- **DATA EXTRACT**:
○ ○ ○ ○

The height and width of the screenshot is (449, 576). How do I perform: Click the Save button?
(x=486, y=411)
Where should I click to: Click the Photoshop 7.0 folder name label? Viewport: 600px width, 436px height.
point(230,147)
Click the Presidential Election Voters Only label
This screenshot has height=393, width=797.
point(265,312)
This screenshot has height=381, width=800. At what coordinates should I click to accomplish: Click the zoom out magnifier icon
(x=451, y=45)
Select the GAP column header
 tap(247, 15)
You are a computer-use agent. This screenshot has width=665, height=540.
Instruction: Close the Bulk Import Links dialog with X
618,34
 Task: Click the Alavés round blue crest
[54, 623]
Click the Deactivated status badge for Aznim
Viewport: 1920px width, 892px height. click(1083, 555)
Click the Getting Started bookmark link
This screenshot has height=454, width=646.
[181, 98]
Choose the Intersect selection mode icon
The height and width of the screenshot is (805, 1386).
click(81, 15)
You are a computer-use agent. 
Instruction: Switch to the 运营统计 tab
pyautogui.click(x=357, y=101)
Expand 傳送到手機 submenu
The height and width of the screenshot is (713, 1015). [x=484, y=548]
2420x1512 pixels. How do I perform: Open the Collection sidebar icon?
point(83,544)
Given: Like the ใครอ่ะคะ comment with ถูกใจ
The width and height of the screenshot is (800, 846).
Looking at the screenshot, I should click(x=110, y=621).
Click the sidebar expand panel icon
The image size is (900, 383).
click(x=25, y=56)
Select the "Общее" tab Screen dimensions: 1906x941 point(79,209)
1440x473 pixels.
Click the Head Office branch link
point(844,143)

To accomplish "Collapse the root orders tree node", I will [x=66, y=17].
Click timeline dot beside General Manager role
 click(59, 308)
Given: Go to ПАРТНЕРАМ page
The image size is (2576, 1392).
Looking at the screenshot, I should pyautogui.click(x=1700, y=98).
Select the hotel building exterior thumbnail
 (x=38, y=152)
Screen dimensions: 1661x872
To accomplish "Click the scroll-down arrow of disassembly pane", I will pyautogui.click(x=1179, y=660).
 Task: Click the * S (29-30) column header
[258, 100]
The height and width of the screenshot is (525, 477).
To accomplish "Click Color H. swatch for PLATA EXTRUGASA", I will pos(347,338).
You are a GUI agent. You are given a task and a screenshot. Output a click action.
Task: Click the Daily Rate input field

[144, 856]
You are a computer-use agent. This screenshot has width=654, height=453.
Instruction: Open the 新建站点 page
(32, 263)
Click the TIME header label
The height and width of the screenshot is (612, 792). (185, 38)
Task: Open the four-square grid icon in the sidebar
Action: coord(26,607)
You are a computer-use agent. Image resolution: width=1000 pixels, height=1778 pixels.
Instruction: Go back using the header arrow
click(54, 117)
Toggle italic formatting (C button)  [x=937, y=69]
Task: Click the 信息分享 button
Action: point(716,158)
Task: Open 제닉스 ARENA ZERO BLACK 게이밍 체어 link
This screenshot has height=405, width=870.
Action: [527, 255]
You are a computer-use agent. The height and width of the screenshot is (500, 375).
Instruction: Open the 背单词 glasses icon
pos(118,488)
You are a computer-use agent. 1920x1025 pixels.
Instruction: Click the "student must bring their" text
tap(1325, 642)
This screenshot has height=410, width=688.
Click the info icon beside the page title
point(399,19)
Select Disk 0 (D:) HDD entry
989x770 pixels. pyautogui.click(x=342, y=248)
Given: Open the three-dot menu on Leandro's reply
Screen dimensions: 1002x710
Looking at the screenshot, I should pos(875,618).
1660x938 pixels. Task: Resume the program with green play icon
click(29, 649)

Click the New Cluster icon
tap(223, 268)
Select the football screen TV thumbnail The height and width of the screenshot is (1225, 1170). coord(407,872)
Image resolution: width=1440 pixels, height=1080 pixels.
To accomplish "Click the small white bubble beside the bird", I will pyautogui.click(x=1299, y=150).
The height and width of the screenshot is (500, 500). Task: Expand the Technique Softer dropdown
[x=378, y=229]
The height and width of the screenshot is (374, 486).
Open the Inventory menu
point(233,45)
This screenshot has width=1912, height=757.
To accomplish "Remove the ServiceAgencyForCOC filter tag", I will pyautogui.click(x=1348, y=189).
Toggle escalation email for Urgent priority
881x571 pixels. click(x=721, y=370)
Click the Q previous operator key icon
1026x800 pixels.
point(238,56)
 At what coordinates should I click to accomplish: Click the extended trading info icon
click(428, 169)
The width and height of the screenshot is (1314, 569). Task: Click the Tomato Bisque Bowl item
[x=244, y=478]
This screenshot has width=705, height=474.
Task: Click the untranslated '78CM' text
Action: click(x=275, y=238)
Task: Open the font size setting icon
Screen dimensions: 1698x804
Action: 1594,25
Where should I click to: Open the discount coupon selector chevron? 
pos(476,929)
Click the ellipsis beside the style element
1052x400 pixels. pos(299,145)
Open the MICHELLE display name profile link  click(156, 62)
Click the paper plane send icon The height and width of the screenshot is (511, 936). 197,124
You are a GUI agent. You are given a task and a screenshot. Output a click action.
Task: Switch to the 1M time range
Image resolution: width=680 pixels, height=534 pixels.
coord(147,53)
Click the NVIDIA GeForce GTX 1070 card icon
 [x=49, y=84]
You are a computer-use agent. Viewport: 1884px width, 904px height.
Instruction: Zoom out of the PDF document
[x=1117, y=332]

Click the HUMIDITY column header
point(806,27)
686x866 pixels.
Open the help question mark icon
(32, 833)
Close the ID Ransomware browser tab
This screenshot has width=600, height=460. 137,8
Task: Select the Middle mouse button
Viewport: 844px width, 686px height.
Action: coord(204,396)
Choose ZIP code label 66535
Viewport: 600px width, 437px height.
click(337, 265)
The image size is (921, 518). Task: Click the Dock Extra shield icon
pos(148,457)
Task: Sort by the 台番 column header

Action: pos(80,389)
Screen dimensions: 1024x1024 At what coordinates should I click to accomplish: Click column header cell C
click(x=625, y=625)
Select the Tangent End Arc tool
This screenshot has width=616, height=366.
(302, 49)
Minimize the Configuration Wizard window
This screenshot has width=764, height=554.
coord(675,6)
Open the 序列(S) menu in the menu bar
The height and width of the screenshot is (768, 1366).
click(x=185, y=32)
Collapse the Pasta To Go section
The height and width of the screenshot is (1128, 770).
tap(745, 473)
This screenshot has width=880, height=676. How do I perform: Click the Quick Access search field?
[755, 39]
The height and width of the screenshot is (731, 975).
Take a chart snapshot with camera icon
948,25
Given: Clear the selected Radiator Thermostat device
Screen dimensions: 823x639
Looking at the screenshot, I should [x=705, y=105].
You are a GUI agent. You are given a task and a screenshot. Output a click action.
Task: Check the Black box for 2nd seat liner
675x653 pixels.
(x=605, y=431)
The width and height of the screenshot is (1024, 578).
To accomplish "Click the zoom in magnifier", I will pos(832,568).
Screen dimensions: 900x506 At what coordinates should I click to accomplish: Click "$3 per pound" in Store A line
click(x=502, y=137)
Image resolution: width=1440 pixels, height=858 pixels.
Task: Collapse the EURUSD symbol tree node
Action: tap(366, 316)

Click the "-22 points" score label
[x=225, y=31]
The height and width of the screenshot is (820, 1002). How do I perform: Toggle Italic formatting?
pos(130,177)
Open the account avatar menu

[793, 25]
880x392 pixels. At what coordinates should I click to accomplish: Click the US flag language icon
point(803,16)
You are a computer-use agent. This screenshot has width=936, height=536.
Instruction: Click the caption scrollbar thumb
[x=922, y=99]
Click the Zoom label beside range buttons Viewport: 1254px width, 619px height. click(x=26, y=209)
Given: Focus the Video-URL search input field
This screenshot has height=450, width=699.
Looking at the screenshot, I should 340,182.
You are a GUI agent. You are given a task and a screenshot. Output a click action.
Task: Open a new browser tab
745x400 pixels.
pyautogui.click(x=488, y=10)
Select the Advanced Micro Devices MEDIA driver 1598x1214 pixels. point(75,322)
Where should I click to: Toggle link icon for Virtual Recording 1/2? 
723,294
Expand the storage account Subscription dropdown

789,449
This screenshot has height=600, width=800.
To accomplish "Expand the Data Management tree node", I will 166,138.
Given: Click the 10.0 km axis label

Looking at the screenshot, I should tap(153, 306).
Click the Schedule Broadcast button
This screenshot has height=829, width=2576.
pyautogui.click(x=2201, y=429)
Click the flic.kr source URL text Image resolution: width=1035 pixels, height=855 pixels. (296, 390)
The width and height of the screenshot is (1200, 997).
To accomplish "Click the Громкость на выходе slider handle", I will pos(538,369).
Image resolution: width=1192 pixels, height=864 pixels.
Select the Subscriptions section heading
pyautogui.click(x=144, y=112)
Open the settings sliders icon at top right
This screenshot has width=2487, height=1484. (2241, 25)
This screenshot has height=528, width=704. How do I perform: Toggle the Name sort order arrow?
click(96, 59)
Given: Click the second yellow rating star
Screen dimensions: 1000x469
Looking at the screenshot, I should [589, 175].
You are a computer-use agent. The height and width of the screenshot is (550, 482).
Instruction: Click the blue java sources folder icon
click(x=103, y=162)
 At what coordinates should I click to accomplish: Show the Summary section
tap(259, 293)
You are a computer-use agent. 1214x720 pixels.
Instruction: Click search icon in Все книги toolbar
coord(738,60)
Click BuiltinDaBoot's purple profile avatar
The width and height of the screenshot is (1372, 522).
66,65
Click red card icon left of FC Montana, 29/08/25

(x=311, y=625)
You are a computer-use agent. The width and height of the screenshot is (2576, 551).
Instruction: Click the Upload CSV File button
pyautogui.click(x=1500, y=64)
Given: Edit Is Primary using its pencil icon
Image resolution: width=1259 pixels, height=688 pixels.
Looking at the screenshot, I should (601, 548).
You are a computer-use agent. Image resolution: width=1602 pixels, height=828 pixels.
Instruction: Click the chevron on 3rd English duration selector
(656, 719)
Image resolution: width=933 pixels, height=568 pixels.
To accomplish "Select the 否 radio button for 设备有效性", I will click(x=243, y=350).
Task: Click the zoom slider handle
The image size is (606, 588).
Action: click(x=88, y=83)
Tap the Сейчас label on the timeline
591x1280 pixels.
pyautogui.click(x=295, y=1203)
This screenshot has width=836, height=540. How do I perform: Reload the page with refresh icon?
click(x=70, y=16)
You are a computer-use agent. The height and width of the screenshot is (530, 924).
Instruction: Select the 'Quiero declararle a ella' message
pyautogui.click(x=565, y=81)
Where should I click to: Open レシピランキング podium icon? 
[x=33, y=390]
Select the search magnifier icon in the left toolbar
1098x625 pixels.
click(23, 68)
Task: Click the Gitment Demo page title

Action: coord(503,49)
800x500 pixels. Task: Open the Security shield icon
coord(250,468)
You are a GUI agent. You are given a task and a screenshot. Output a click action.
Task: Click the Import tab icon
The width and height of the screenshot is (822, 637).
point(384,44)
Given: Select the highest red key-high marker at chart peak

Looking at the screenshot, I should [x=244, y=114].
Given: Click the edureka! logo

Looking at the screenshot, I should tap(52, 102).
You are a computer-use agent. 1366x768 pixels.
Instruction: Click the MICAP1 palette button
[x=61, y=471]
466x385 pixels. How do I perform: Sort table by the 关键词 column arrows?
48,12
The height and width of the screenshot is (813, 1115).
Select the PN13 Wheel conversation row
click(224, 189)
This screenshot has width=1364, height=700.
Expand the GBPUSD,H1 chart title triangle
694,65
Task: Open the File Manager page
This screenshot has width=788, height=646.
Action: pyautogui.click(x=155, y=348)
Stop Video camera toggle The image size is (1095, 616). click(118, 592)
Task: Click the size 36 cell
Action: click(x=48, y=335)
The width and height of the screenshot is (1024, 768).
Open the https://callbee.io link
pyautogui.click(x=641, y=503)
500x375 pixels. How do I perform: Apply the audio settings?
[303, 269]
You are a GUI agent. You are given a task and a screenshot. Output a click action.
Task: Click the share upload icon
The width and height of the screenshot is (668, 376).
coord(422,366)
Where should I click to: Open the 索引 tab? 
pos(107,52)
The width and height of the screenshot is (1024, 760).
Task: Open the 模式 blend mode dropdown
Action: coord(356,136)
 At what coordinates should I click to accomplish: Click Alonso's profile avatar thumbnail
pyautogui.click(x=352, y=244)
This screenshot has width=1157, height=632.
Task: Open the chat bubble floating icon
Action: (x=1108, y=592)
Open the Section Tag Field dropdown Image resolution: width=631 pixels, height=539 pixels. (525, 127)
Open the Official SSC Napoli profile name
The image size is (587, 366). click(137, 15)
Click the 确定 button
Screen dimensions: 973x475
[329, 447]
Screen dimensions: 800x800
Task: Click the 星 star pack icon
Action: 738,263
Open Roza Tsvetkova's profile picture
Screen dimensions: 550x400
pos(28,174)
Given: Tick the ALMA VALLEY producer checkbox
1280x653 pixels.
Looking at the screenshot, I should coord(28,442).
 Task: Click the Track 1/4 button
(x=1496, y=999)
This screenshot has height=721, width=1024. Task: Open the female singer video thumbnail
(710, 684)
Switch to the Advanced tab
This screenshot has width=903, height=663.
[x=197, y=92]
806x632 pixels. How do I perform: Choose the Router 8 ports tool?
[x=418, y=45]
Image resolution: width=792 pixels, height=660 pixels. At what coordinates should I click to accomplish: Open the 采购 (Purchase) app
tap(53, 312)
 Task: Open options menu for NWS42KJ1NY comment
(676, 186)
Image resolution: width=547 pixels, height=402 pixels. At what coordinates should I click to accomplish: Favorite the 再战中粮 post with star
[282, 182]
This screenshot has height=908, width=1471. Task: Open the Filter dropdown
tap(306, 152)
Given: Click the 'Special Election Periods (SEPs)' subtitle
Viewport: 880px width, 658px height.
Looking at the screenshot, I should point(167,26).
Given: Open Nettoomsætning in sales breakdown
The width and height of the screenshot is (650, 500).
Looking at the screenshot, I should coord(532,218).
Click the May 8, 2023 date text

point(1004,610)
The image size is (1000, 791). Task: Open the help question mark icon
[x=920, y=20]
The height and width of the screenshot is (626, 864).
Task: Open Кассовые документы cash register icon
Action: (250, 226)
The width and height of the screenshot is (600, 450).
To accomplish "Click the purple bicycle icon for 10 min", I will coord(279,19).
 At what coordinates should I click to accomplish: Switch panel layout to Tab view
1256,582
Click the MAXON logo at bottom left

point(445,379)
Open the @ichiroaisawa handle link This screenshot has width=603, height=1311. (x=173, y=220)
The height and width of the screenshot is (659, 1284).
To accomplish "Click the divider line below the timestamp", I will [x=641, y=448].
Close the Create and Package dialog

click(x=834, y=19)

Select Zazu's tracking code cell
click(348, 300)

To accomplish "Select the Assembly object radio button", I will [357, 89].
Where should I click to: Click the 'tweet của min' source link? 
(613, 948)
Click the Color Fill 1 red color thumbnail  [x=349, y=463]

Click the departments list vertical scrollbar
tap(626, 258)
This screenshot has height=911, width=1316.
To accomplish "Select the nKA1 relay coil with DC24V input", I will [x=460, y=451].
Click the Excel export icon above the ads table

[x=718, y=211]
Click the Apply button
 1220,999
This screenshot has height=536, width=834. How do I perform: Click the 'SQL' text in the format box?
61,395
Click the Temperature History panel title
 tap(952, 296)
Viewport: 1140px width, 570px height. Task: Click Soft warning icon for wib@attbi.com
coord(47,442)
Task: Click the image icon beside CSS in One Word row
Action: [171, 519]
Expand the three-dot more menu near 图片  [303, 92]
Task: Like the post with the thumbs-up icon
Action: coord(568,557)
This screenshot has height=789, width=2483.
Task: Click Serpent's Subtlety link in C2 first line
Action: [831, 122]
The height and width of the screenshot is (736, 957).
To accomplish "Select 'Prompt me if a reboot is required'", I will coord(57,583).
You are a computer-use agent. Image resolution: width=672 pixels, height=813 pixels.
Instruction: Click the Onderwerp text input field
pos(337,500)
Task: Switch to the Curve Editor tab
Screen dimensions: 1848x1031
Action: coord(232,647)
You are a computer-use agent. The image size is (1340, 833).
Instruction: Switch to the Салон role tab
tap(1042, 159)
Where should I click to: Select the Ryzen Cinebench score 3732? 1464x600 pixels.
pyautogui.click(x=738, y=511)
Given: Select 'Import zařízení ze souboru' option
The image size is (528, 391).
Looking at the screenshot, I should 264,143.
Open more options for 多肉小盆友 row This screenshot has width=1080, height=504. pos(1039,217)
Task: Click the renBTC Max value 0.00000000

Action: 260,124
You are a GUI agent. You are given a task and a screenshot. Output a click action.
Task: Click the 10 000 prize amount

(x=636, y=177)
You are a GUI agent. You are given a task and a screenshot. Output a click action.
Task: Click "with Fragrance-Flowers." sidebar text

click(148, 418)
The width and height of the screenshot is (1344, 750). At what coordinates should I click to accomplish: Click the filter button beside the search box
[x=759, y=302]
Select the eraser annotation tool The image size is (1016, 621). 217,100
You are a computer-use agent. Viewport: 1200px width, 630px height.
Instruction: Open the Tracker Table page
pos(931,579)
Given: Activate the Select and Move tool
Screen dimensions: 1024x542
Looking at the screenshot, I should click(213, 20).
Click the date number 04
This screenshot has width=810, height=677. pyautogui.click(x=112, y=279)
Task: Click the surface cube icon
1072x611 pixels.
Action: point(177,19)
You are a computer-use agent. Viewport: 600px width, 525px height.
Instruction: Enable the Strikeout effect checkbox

○ ○ ○ ○

- **REQUIREMENT**:
Print the records above verbatim from their first line to the line containing "has width=665, height=540.", both included, and stop there.

- **EXERCISE RESPONSE**:
The height and width of the screenshot is (449, 576). How do I perform: Click the Save button?
(x=486, y=411)
Where should I click to: Click the Photoshop 7.0 folder name label? Viewport: 600px width, 436px height.
point(230,147)
Click the Presidential Election Voters Only label
This screenshot has height=393, width=797.
point(265,312)
This screenshot has height=381, width=800. At what coordinates should I click to accomplish: Click the zoom out magnifier icon
(x=451, y=45)
Select the GAP column header
 tap(247, 15)
You are a computer-use agent. This screenshot has width=665, height=540.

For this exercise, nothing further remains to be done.